MESRINE, Jacques (1936-1979)
Lettre autographe signée « El viejo » à sa maîtresse Jeanne Schneider
[Prison de Fleury-Mérogis], 7 déc. [19]76, 2 pp. in-4°
« Il y a une sacrée différence entre l’idée et l’acte. Beaucoup d’hommes parlent… très peu agissent comme ils parlent »
Fiche descriptive
MESRINE, Jacques (1936-1979)
Lettre autographe signée « El viejo » à sa maîtresse Jeanne Schneider
[Prison de Fleury-Mérogis], 7 déc. [19]76, 2 pp. in-4° sur papier ligné
En pleine tractation éditoriale pour son ouvrage L’Instinct de mort, Mesrine ne décolère pas contre l’éditeur Robert Laffont et envisage déjà la postérité de son nom
« Nanou d’amour,
Bonsoir mon ange… ce soir ton télégramme qui ne m’en dit pas long. Mais je pense que tu as voulu me dire que tu avais rendez-vous avec Simone Gallimard [directrice du Mercure de France] pour le lendemain ou au moins que tu en attendais la confirmation… Je compte sur toi pour que tout se fasse rapidement et cela avec les conseils de maître Aiche. Je me doute que [Robert] Laffont m’a joué un tour de cochon… J’attends de voir Aiche pour lui écrire ce que je pense, à la vérité, on m’avait déjà prévenu de me méfier de lui… ce matin j’étais furieux car en affaire j’aime que les choses se fassent vite ou pas du tout […] Cet après midi j’ai travaillé comme un fou. J’espère terminer mon bouquin [L’instinct de mort] dans deux jours. Tu sais ma puce je ne suis pas tendre avec Charlie car j’aime bien que les choses soient à leur vraie place… quand un homme prend le risque de raconter sa vie… il ne doit pas avoir peur de “sa vérité” et je ne veux pas que l’on se serve de mon nom pour s’inventer des grandes actions… qui dans la réalité sont restées imaginaires… Il y a une sacrée différence entre l’idée et l’acte. Beaucoup d’hommes parlent… très peu agissent comme ils parlent. Ce qui me fait sourire avec Laffont c’est que pour lui mes écrits sont trop forts. La vie d’un ennemi public n’est pas un roman à l’eau de rose que je sache… Si Charlie veut jouer la carte de l’enfant de cœur… moi pas.

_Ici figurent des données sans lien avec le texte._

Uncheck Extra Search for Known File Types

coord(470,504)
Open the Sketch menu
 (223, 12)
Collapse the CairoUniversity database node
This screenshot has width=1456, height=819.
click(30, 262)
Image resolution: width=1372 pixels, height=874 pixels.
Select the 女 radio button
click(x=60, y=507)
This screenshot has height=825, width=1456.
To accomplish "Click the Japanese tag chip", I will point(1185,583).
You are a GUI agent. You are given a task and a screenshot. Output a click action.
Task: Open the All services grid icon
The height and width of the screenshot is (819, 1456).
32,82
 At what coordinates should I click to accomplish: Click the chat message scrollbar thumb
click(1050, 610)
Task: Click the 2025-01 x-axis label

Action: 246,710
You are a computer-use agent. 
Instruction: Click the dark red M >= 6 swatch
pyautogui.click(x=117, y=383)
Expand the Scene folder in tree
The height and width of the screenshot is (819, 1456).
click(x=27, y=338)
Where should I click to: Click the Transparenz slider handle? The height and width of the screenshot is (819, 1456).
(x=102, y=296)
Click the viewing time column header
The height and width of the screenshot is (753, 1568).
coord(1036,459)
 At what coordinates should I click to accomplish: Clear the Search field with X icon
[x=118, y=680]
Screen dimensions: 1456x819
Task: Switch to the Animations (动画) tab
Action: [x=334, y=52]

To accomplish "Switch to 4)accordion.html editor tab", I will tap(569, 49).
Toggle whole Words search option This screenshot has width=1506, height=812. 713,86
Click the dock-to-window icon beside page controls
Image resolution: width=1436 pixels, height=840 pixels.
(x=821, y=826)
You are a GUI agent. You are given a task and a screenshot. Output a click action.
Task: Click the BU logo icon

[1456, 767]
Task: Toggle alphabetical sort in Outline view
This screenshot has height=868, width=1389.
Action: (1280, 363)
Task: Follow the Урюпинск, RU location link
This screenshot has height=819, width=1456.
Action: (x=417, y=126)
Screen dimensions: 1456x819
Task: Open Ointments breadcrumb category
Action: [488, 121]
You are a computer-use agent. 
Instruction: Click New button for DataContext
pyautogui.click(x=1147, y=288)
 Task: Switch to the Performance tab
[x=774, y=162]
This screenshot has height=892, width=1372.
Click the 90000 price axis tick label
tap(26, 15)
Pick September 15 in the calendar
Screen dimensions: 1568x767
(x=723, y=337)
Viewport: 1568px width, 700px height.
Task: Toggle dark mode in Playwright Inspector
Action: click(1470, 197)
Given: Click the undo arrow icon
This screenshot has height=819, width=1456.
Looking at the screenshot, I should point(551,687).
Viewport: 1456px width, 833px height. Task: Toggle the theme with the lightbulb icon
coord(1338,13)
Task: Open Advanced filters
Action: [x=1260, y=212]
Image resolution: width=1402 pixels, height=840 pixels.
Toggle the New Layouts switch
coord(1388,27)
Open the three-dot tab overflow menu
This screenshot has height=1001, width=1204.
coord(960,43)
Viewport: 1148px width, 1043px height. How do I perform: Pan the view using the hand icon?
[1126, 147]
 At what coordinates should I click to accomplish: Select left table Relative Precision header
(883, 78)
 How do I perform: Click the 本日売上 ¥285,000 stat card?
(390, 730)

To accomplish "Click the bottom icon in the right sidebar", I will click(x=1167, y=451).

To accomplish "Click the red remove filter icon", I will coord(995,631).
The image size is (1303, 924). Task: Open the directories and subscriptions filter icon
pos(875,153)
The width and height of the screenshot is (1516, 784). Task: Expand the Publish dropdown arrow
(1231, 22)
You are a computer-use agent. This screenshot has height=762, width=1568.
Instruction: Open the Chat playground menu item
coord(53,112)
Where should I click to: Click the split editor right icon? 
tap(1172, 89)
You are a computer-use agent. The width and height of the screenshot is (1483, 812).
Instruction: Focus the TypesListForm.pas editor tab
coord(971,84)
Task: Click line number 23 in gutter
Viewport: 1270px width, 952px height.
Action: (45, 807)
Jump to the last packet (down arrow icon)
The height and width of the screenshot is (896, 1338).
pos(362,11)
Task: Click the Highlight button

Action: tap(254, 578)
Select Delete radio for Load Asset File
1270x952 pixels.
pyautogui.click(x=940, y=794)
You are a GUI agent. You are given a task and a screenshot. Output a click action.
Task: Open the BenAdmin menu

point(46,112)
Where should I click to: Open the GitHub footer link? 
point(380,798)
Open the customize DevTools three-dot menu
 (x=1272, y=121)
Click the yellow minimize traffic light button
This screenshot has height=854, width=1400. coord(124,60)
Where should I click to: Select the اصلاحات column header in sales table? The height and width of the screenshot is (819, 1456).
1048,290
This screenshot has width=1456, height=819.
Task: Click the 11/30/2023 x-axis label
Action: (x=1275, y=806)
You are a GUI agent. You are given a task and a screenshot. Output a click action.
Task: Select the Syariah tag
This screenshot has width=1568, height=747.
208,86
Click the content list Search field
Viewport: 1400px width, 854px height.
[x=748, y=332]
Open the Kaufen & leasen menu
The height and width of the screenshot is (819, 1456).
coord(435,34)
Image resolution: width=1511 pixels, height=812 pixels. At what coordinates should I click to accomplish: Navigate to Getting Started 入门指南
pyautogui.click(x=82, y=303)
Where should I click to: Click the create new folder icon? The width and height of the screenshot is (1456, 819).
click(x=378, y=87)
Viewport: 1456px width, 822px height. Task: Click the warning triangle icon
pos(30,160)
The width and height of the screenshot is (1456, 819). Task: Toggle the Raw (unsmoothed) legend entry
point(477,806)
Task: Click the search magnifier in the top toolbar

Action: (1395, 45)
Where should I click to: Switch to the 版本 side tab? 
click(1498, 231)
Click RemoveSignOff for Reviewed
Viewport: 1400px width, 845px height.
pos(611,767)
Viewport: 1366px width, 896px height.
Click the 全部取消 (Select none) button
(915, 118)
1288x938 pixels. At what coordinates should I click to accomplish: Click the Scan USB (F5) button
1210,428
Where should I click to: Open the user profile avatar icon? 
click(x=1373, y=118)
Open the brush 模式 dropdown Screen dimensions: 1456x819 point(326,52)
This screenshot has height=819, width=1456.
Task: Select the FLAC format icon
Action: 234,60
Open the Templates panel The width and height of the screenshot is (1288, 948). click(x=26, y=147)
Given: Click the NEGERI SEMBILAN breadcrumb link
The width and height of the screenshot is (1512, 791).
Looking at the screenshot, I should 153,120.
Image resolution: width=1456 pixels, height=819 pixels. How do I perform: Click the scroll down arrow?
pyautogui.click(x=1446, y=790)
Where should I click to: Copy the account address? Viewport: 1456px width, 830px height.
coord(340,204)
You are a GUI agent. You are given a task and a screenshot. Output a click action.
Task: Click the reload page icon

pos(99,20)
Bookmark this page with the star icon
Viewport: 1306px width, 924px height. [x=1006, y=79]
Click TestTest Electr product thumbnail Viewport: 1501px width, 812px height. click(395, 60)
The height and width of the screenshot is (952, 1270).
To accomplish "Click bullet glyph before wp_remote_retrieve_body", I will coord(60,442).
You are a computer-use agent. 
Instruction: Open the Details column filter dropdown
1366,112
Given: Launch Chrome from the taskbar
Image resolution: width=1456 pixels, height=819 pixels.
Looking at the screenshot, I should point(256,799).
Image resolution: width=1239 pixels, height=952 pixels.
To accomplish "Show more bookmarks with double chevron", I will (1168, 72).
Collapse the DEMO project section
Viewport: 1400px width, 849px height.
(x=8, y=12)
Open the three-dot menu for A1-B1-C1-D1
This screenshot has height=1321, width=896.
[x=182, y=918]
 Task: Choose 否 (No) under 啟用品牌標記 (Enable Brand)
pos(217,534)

Tu sais je rigole… car Laffont va regretter son incorrection… surtout que ce n’est pas moi qui avait été le chercher, dès que j’ai signé un contrat avec un autre… je fais un mot à certains journalistes pour lui rendre l’ascenseur […] Vivement vendredi que je puisse relaxer avec ta petite gueule de voyouse adorée devant moi. Au sujet de maman et de ses idées cons sur l’éducation de mes fils… tu laisses tomber… mais de faire croire à Boris [l’un des deux fils de Mesrine] que ses parents sont morts… retombera sur la tête à maman, le jour où mon fils apprendra la vérité. Que veux tu… elle lui a toujours caché la vérité… tout comme elle l’avait fait avec Sabrina [la fille de Jacques Mesrine] jusqu’à mon arrestation à Paris. Nanou d’amour, ton vieux voyou pose ses lèvres sur les tiennes […] Tu sais que je t’adore […] Bonne nuit mon ange […] El Viejo »
Jacques Mesrine rencontre Jeanne Schneider en 1968. Elle est une call-girl, dont les souteneurs ont été abattus par Mesrine, selon ses dires. Après plusieurs larcins commis en Europe, ils fuient au Québec et poursuivent leurs activités criminelles. Ils passent plusieurs années en prison, et ce malgré l’acquittement du couple suite au meurtre d’Évelyne Le Bouthilier (patronne d’un motel à Percé où le couple Mesrine-Schneider avait résidé le soir de l’assassinat).
Rentrée en France pour purger sa peine à Fleury-Mérogis au début de 1973, Jeanne apprend que Mesrine vient d’être arrêté à Boulogne-Billancourt et condamné à 20 ans de prison. Les deux amants entretiennent dès lors une correspondance amoureuse. Fatiguée de cette vie de gangster, Jeanne Schneider fini par se ranger et rompre alors que lui est toujours en prison. Mesrine ne s’arrête pas, condamne avec acharnement ses conditions de détentions et s’évade. Il tombe sous les balles de la BRI après 16 mois de cavale, le 2 novembre 1979, à l’âge de 42 ans.